[Entries on finding words and elements]
=====
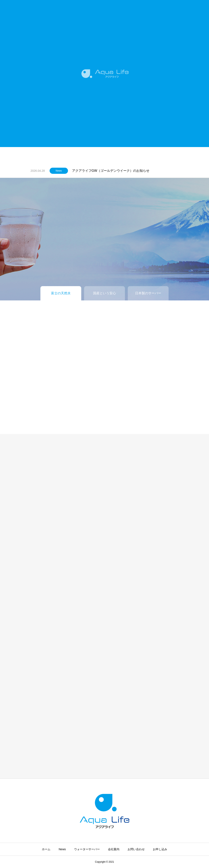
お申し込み (160, 849)
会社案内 (114, 849)
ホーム (46, 849)
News (59, 170)
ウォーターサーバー (87, 849)
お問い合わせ (136, 849)
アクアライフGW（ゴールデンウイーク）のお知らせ (111, 170)
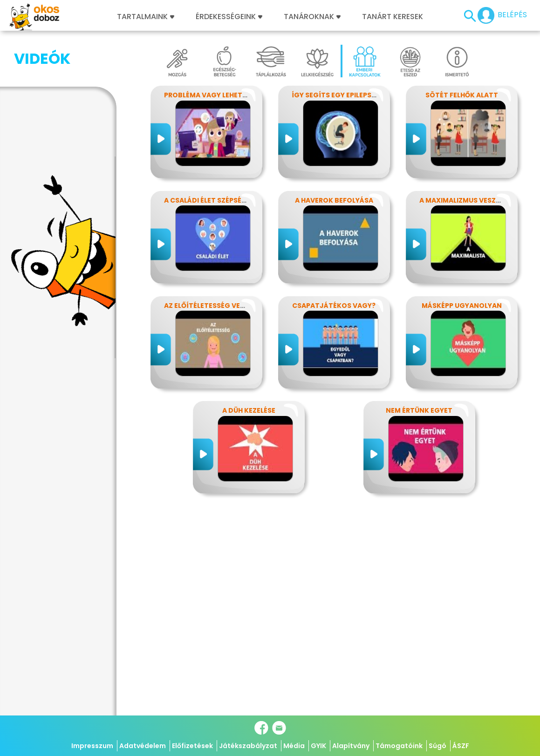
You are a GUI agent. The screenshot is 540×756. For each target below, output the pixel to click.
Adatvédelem (143, 746)
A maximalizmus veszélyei (466, 200)
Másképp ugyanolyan (462, 306)
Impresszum (92, 746)
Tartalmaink (145, 17)
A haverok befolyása (334, 200)
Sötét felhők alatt (462, 95)
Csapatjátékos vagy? (334, 306)
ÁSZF (461, 746)
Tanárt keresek (392, 17)
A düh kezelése (249, 410)
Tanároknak (312, 17)
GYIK (318, 746)
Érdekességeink (229, 17)
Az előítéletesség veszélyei (214, 306)
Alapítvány (351, 746)
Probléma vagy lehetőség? (214, 95)
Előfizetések (192, 746)
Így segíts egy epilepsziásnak (346, 95)
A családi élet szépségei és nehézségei (234, 200)
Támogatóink (399, 746)
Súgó (437, 746)
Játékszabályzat (248, 746)
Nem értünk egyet (419, 410)
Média (294, 746)
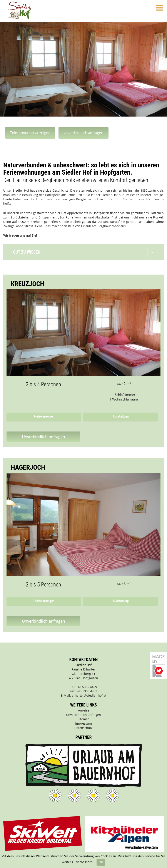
=====
Aim of the exercise – Report every line of the records above that contains the string "veszélyei", copying each such line in full.

Completed task –
A maximalizmus veszélyei (466, 200)
Az előítéletesség veszélyei (214, 306)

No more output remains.